# AT&T UVerse being installed...



## dmspen (Dec 1, 2006)

I've been watching the AT&T workers install UVerse in my area. I also received an email about it. Does anyone have experience with UVerse? I've been on DISH for about 11+ years now and haven't paid a whole lot of atttention to the newer stuff.

Any experiences you'd like to share?


----------



## BattleZone (Nov 13, 2007)

Good? Whole-house DVR. Cheaper.

Bad?

Limited to 4 tuners per house, only 2 in HD. Given the push for HD, it may go to 3 HD channels, but will require a significant reduction in bandwidth per stream (much lower than sat), which hurts picture quality.

Fewer channels, fewer HD channels.

Small hard drive in DVR, not expandable.


----------



## Paul Secic (Dec 16, 2003)

dmspen said:


> I've been watching the AT&T workers install UVerse in my area. I also received an email about it. Does anyone have experience with UVerse? I've been on DISH for about 11+ years now and haven't paid a whole lot of atttention to the newer stuff.
> 
> Any experiences you'd like to share?


You can bundle Uverse and High speed. U- 400 channels with High speed costs $124.l00.


----------



## cjever19 (Jun 2, 2007)

I don't have it, but I have used it a little. 

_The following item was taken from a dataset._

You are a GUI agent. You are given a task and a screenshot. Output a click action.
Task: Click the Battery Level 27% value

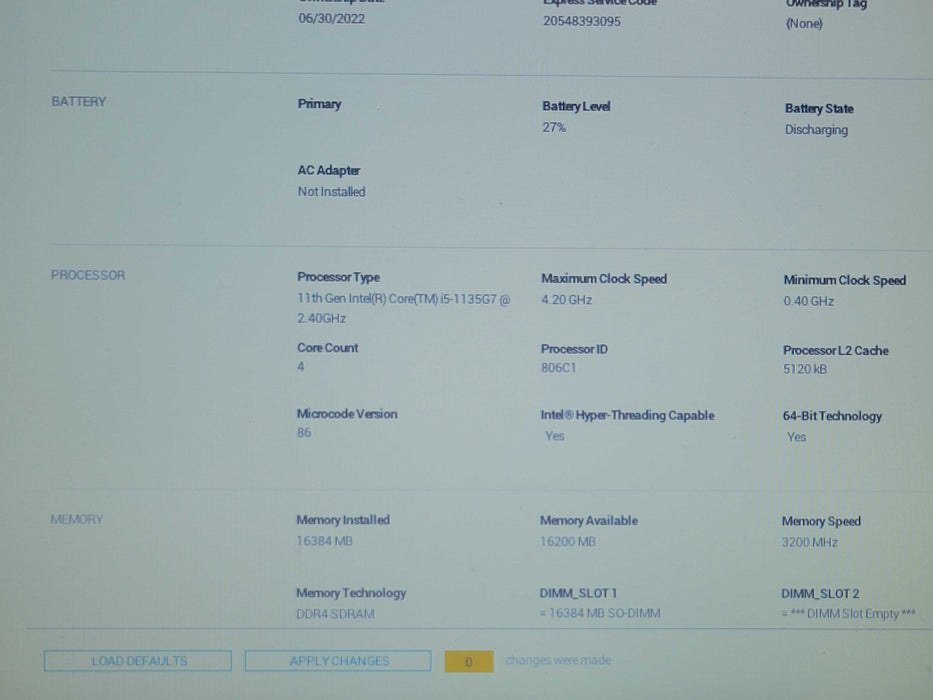pos(554,127)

I think the GUI is nice and it is definitely one of the cheapest options around.


----------



## paja (Oct 23, 2006)

dmspen said:


> I've been watching the AT&T workers install UVerse in my area. I also received an email about it. Does anyone have experience with UVerse? I've been on DISH for about 11+ years now and haven't paid a whole lot of atttention to the newer stuff.
> 
> Any experiences you'd like to share?


I recently dumped DISH for AT&T U-verse and couldn't be happier. Right now we get 2 hd streams which for my wife & I is fine because we have 2 hd tv's. The hd dvr for us is better than the 622 I had, although that was a fine machine also. The hd dvr is easy to use and I have had zero problems with it. The hd pq in my area(suburban Chicago) is the same as the DISH hd pq I had. I observed no difference and friends and other family didn't notice any change in pq either. What is better is the pq on the sd channels. On DISH they always seemed soft but are much sharper on U-verse. The rep who signed me up said there would be 3 streams later in the year. When I swithched I was getting less hd stations than with DISH but as of 3 Nov they are adding more, including FOX NEWS HD which I really want.(SEE THE AT&T PRESS RELEASE BELOW). By bundling with AT&T I will be paying 184 a month. When I had DISH(I had all channels avaiable with DISH and all avail. with AT&T), AT&T(phone) and Comcrap(internet) I was at 245. On top of that, AT&T is giving me 14 a month off for 1 year, an additional 20 off for 6 months, an add. 10 off for 3 months, 3 free months of hd, and 100 cash back. NOT BAD. Customer service is very responsive, unlike DISH(which is one of the main reasons I dumped DISH). And there is talk that AT&T may get VOOM.

http://www.att.com/gen/press-room?pid=4800&cdvn=news&newsarticleid=26238


----------



## otnipj3s (Jul 20, 2008)

Long story short, I was 250 feet away from the "V-Rad " Neighbors directly next door in April were getting installed, and were told they were too far away. In June, a U-Verse sales guy was going around the neighborhood. He comes to my door, I tell him the part about being too far. He says no, its available. Sign up for install in early July. Tell the installer the whole story ( he is not surprised ) he checks and yes we are still 250 feet too far.


----------